Choice is inimical to equity. Many of our patients are incapable, because of immaturity, or mental or physical impairment, of exercising choice. The capacity of many more is limited by the simple fact that they are ill, either acutely or chronically, physically or psychologically. Choice in matters of health is restricted to those who are well, well educated and well off — that is to say, those whose need for health care is least, but whose influence weighs most heavily in the concerns of this government.
The choices made by those articulate consumers whose votes the government most covets are as likely to be misinformed as informed. When I summoned an ambulance last week for a young professional with a high fever, who had just returned from West Africa, his partner told me that, after consulting the Internet about the risks of malaria prophylaxis and the disease itself, ‘it was his choice’ not to take the tablets. Another patient recently told me that, on the authority of an almost unbelievably asinine newspaper article — widely available on the Internet — she had decided against giving her baby the new ‘five-in-one’ immunisation.3 The cost of encouraging such choices, in human lives as well as financial terms, is likely to be considerable. But, as we must now acknowledge, ‘the customer is always right’.
We are now supposed to offer our patients the choice of several local hospitals. But we know that at each of them they are likely to be kept waiting for hours, they are unlikely to see the same doctor twice, their notes are equally likely to get lost, and the toilets will be filthy. We can offer them the option of the private sector, where the staff may be more civil and the facilities more congenial, but the quality of clinical care may be less reliable.

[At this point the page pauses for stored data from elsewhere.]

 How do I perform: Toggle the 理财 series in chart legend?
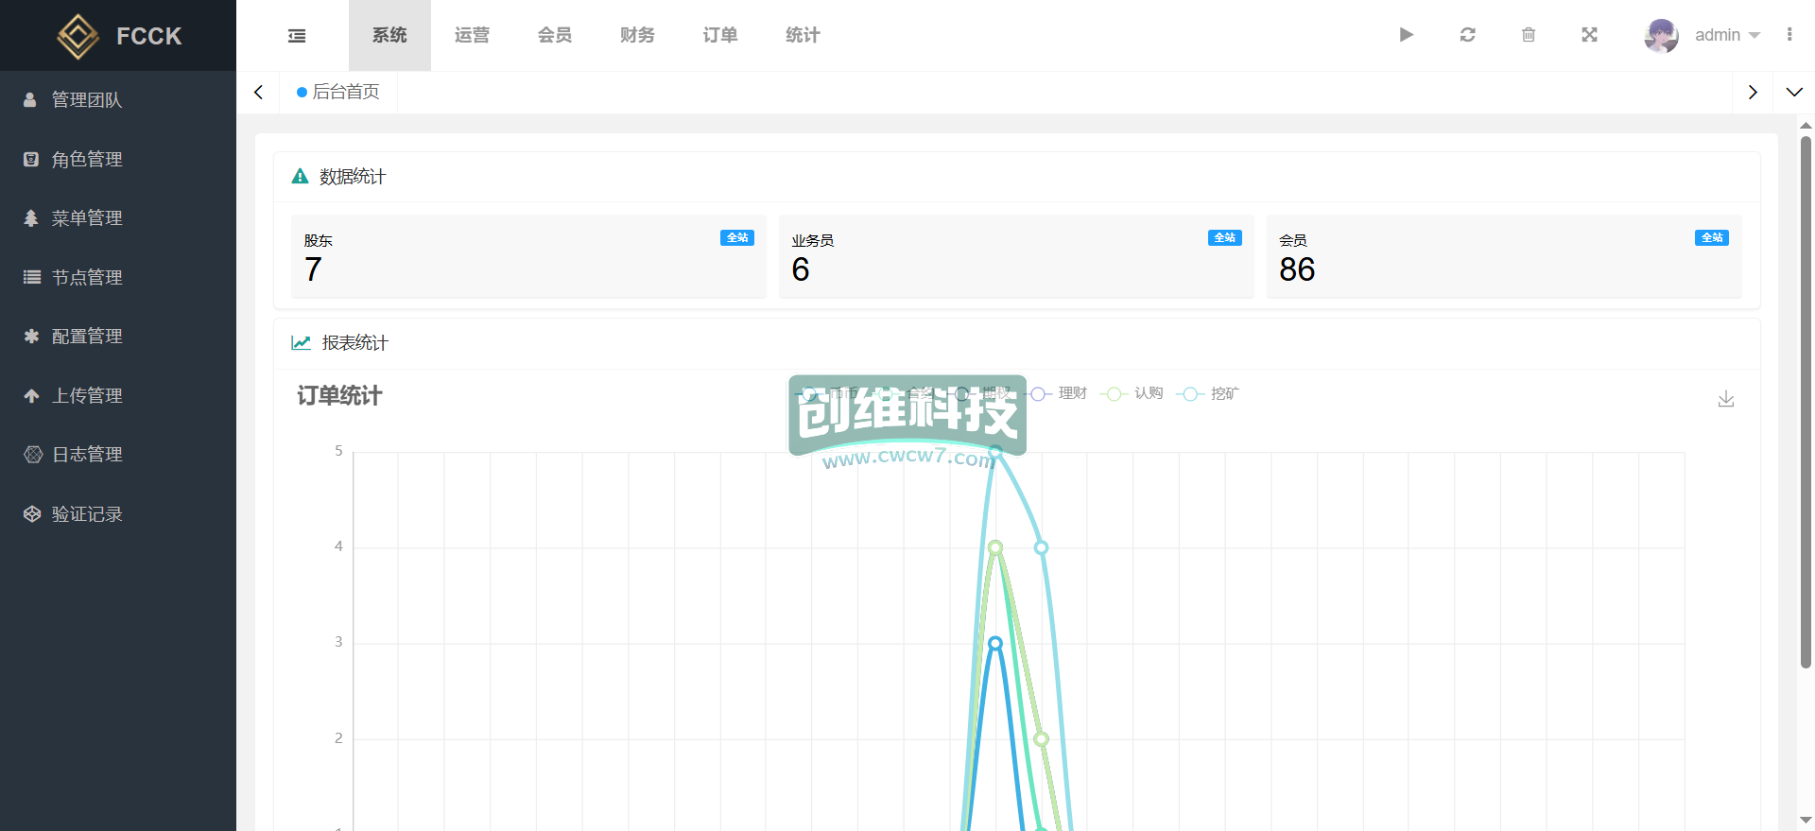pos(1060,393)
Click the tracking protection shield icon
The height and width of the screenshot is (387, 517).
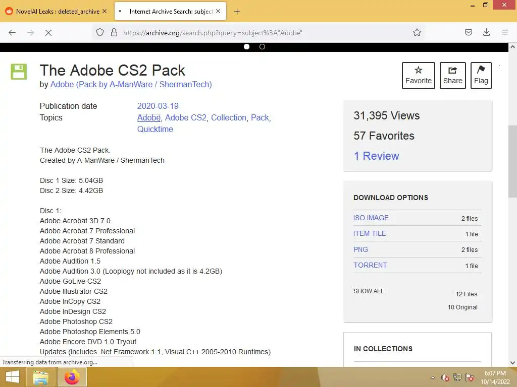click(x=100, y=32)
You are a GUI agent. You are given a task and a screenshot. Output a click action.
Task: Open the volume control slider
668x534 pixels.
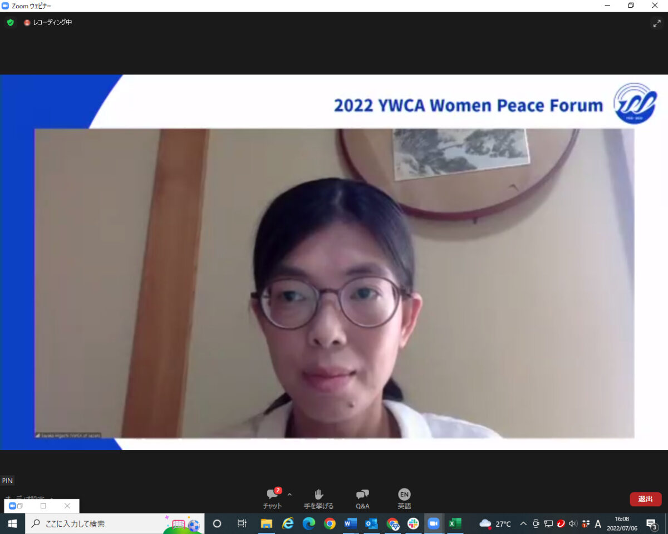coord(573,523)
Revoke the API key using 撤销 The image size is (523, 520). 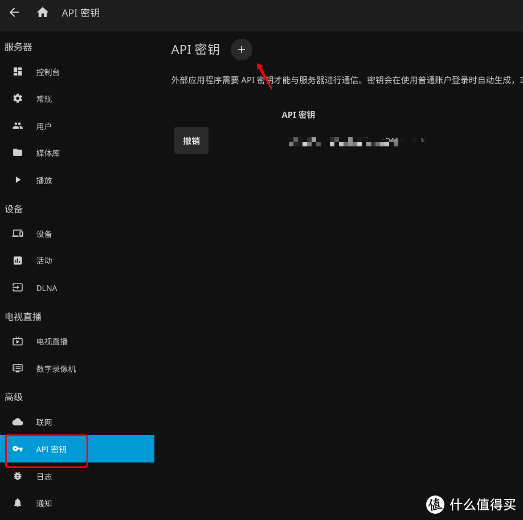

For the government, patient choice is ‘a driver for quality and empowerment’.4 But this is nonsense. As the patients of the former GP Harold Shipman, who protested in disbelief at his suspension, can testify, patients are often ill-equipped to judge the quality of their doctors. One definition of a quack is a practitioner who tries to please his/her patients rather than satisfy colleagues' authoritative judgement of his/her professional standards.5 The simple truth is that, in every area of medical practice, the quest for quality has been driven by doctors, not by patients, and least of all by politicians.6
Contrary to the prejudice assiduously promoted by the government, it is not doctors who ‘disempower’ patients, but disease itself. It is the increasingly successful treatment of disease by doctors that restores patients' powers, and enables them to continue to make unhealthy choices, should they choose to do so. This is why patients willingly surrender a degree of autonomy to their doctors as a precondition for recovery from illness. This relationship, well understood and appreciated by generations of doctors and patients, is now jeopardised by the philistine dogma of the market.
- © British Journal of General Practice, 2004.